Na prática, porém, o que se vê é um permanente alvoroço. Em seis meses desde a posse há no país crises demais e governo de menos sob a gerência de Dilma.
E isso porque a oposição não lhe cria problema algum, ao contrário: há semanas não faz outra coisa que não seja se embasbacar com uma carta enviada à figura mais alta do maior partido adversário que, no entanto, já não pretende mais disputar o poder.
A sociedade guarda dela uma boa imagem por ser mulher, "durona", nada afeita às deselegâncias do antecessor etc. e a imprensa, se já não saúda seu "estilo" como nas primeiras semanas, ao menos lhe dá o benefício da dúvida.
Não obstante as condições favoráveis, o que se tem é uma rotina preocupante de avanços inúteis e recuos desnecessários.
São seis meses e seis revezes. O mais grave, por erro de condução do próprio governo, produziu nada menos que a perda do chefe da Casa Civil em episódio de hesitação presidencial ao longo de 23 dias. Só aí, foi-se quase um mês.
Houve a administração atabalhoada da votação do Código Florestal na Câmara, houve o tira e põe em relação à Lei de Acesso à Informação (sigilo eterno de documentos oficiais), houve o episódio das emendas parlamentares remanescentes de 2009, há ainda preocupação com o comportamento dos aliados em relação a uma possível convocação do ex-diretor do Banco do Brasil Expedido Veloso para falar sobre a participação do ministro Aloizio Mercadante na operação aloprados e agora houve a crise no Ministério dos Transportes.
Demitido ontem em função do surgimento de novas provas de corrupção na pasta, Alfredo Nascimento esteve por dois dias como cadáver insepulto que 48 horas antes figurara em nota oficial da Presidência como merecedor de "toda a confiança" por parte da chefe do governo.

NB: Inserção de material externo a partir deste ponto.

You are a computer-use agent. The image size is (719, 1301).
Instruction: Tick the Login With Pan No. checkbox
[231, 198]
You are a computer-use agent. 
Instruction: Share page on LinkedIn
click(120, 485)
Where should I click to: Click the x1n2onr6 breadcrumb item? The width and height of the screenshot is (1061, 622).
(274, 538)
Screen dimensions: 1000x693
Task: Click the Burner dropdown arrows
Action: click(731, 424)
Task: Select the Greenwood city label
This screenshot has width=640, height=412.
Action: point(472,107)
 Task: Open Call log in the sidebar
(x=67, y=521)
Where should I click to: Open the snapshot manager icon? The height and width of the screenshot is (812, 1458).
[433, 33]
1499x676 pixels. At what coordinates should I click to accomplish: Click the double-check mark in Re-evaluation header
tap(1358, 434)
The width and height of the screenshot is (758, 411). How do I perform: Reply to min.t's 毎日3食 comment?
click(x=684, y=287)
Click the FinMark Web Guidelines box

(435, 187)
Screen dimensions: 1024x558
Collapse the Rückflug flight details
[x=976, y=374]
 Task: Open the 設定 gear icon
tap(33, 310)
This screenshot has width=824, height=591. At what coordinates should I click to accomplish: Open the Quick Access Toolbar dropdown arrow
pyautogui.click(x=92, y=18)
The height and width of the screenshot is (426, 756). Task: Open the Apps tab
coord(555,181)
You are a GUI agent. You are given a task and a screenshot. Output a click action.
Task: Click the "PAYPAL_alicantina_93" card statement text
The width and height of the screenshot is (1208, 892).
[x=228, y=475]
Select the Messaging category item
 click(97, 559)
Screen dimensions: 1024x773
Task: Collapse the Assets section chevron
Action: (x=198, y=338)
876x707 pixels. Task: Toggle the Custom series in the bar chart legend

Dá a impressão de que ou o governo não tem todas as informações ou não se dispõe a usá-las, a menos que saiam na imprensa.
Se o plano original era demitir, e era, pois do próprio Palácio do Planalto saíam informações de que Nascimento não emplacaria o fim de semana no cargo, por que a nota? Por que a expressão de confiança, por que o titubeio?
Para nada, a não ser para aumentar a nada lisonjeira série de mandos e desmandos de uma presidente a caminho de consolidar a suspeita de que não fazia a mais pálida ideia do que a esperava quando aceitou se candidatar à Presidência sem experiência real de poder, desprovida da compreensão de que o trato competente da política numa democracia não é uma escolha. É um imperativo.
Bom combate
O senador Mário Couto bateu-se ferrenhamente por longo tempo no Senado contra a indicação de Luiz Antônio Pagot para a diretoria-geral do Departamento Nacional de Infraestrutura de Transportes (Dnit), denunciando a conduta que viria a resultar em sua demissão.
Couto combateu só, sob a complacência silente de seus pares, que agora, com a volta de Alfredo Nascimento à Casa, conviverão como iguais com um ministro demitido por denúncia de corrupção.
O fato de não ser o único nessa condição a transitar pela República não ameniza. Antes agrava a situação daquilo que certa vez o ministro do Supremo Tribunal Federal Marco Aurélio Melo definiu como "a rotina de desfaçatez" que assola o Brasil.